Немка по имени Луиза — я забыла ее фамилию, — не ела несколько дней, и однажды утром ее нигде не было видно. Из разговора медсестер я узнала, что она страдает от высокой температуры. Несчастная! Она говорила мне, что постоянно молит о смерти. Я наблюдала, как сестры заставили пациентку отнести в палату к Луизе такую еду, от которой отказывались даже здоровые. Подумайте, каково есть это человеку с лихорадкой! Разумеется, она была не в состоянии. Затем я видела, как мисс МакКартен отправилась измерять ее температуру и, вернувшись, сообщила, что у нее 150 градусов. Я улыбнулась, услышав это заявление, и мисс Грюп, заметив это, спросила, как высоко поднималась когда-либо моя температура. Я не стала отвечать. Затем мисс Грэйди решила проверить свои способности. Она вернулась с результатом в 99 градусов.

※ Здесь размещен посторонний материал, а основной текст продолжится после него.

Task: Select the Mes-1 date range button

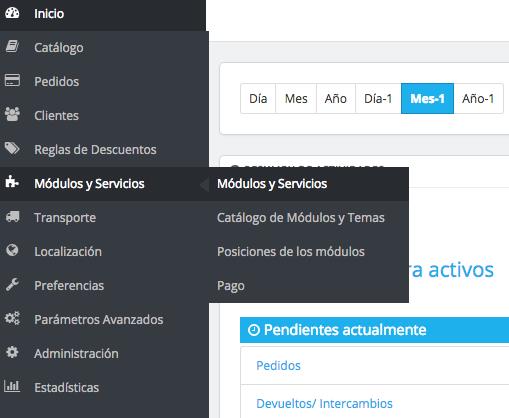Action: (427, 99)
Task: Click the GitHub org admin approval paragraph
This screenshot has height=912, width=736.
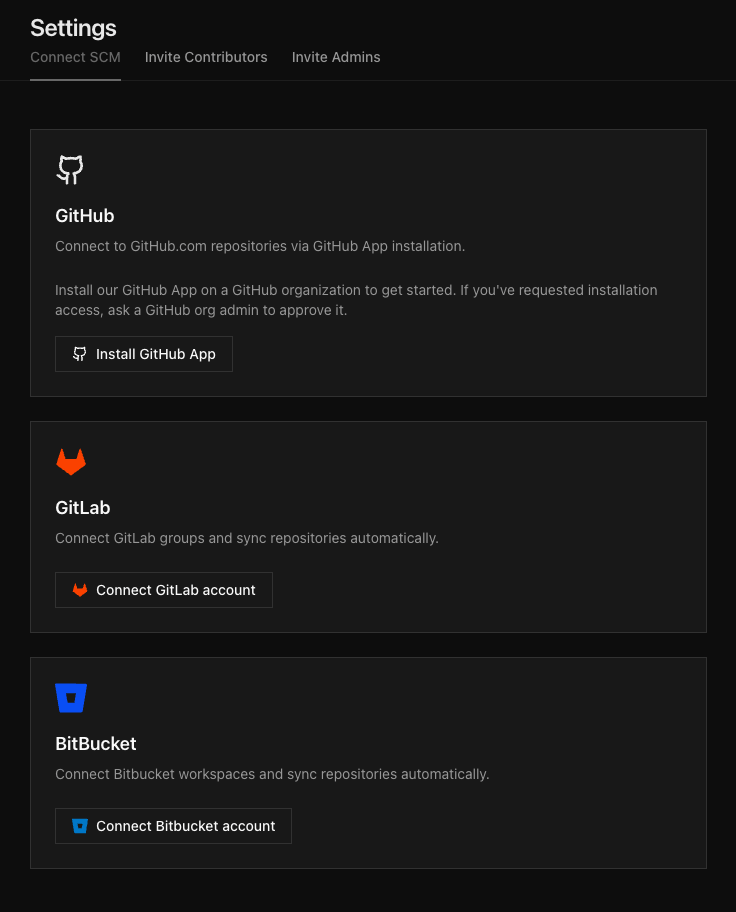Action: point(356,300)
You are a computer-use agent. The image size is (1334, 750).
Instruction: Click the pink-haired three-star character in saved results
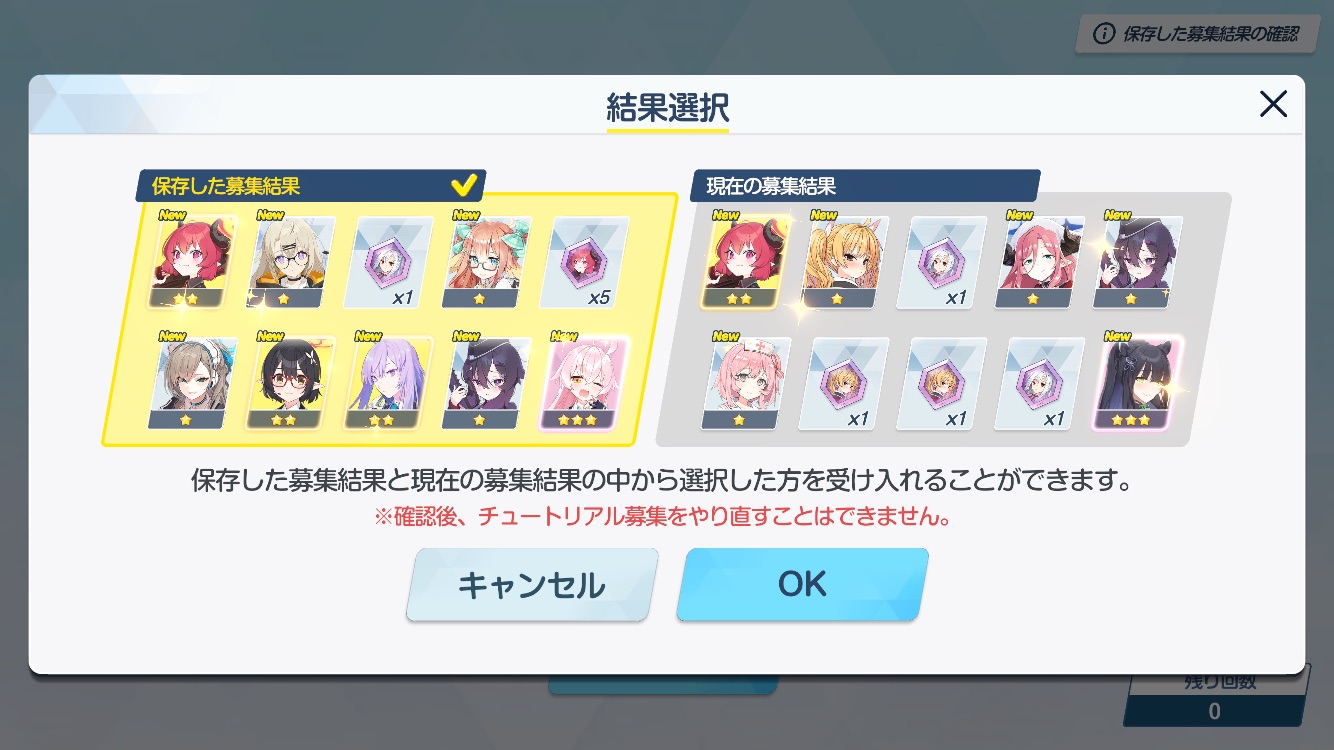[x=585, y=383]
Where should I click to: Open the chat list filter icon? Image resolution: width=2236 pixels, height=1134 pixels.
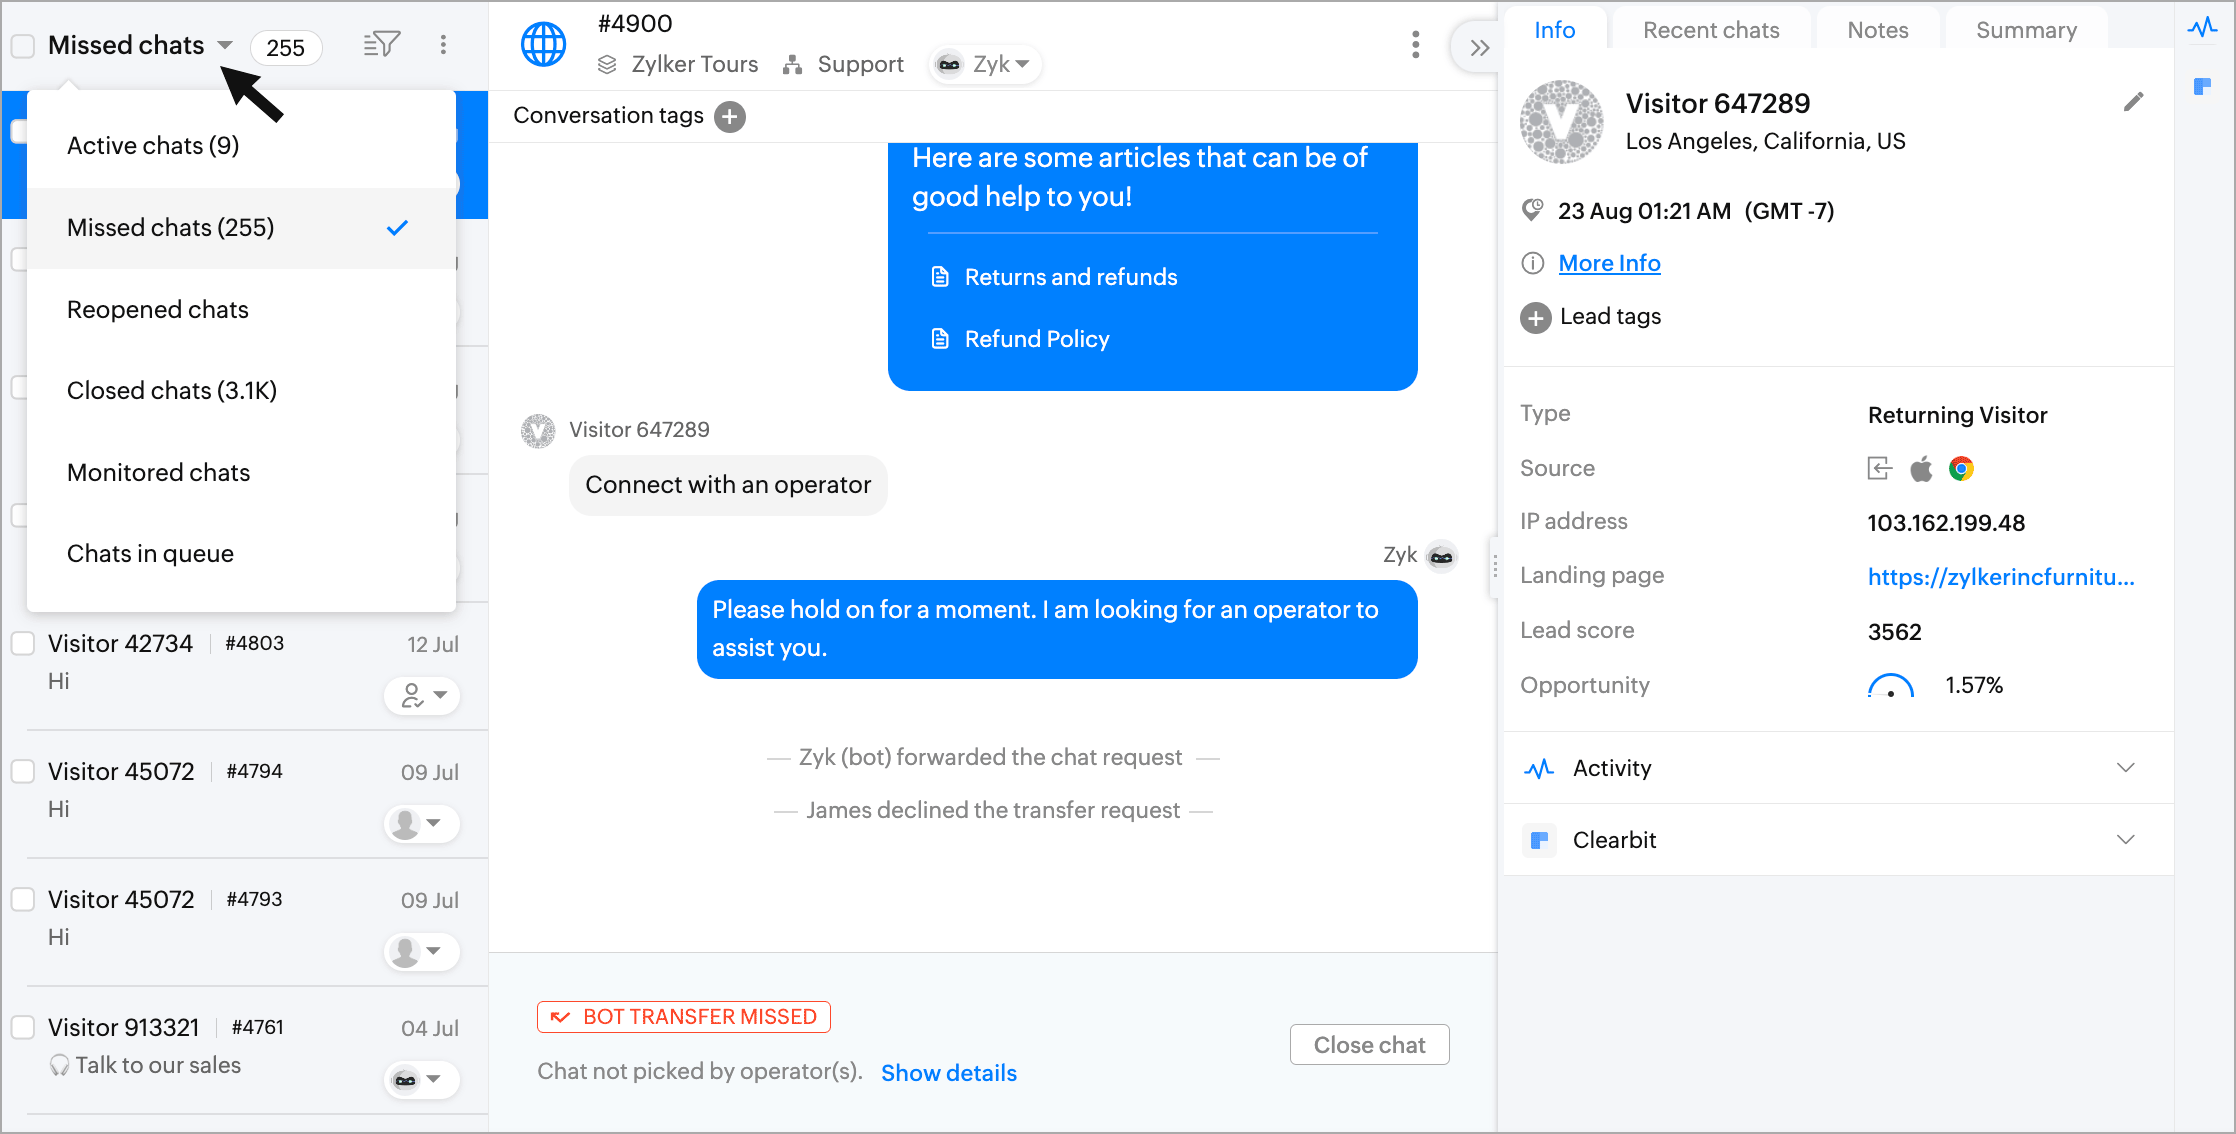point(381,45)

Мисс Тилли Мэйард страдала от холода сильнее, чем все остальные, и все же она старалась следовать моему совету бодриться и держалась спокойно какое-то время. Заведующий Дент привел какого-то врача, чтобы тот осмотрел меня. Он проверил мой пульс, ощупал мою голову, осмотрел язык. Я рассказала им, как здесь холодно, и пыталась убедить их, что мне не нужна помощь медиков, в отличие от мисс Мэйард, и что им стоит обратить внимание на нее. Они не отвечали мне, и я рада была увидеть, что мисс Мэйард покинула свое сидение и подошла к ним сама. Она обратилась к докторам и сказала им, что больна, но они не заметили ее. Медсестры оттащили ее обратно на скамью и сказали ей после ухода врачей:
— Через некоторое время, когда увидишь, что доктора тебя не замечают, ты перестанешь к ним бегать.
Прежде чем уйти, один из врачей сказал — я не могу вспомнить дословно, — что мой пульс и взгляд не говорят о безумии, но заведующий Дент уверил его, что в случаях, подобных моему, такие проверки могут давать ошибочные результаты. Понаблюдав меня какое-то время, он сказал, что мое лицо — самое ясное, какое он когда-либо видел у сумасшедшей. Медсестры носили теплые нижние юбки и плащи, а нам отказывали даже в шалях.
Почти всю ночь я слушала, как какая-то женщина плакала, что ей холодно, и просила Бога забрать ее. Другая время от времени выкрикивала «Убивают!» и «Полиция!», постоянно возрождая во мне тревогу.
На второе утро, когда началось наше бесконечное «сидение» длиною в целый день, две медсестры при помощи пациенток привели ту женщину, которая предыдущей ночью молила Бога позволить ей умереть. Я не была удивлена этой молитвой. На вид ей было около семидесяти лет, и она была совершенно слепа. Несмотря на морозный воздух в комнате, на ней было не больше одежды, чем на остальных пациентках, которую я уже описывала. Когда ее притащили в общую комнату и усадили на жесткую скамью, она начала причитать:
— О, что вы со мной делаете? Мне холодно, очень холодно. Почему мне нельзя остаться в постели или закутаться в шаль?
Затем она встала и попыталась нащупать дорогу прочь из комнаты. Сестры толкали ее обратно на скамью, а потом снова разрешали ей встать и бессердечно смеялись, когда она натыкалась на стол или край другой скамьи. В какой-то момент она сказала, что тяжелые туфли, выданные ей бесплатно, причиняют боль ее ногам, и сняла их. Медсестры велели двум пациенткам вновь надеть их, но женщина снимала их еще несколько раз и сопротивлялась, когда их надевали. Я сосчитала семерых человек, пытавшихся сообща надеть туфли ей на ноги. Затем старуха пыталась лечь на скамью, но ее постоянно поднимали. Она жалобно плакала:
— Пожалуйста, дайте мне подушку и накройте меня чем-нибудь, мне так холодно…
Услышав это, мисс Грюп села ей на колени и стала прижимать свои холодные руки к лицу старой женщины и к ее шее под воротником платья. В ответ на плач больной она жестоко смеялась, как и другие сестры, и продолжала издеваться над ней. В тот день старуху перевели в другую палату.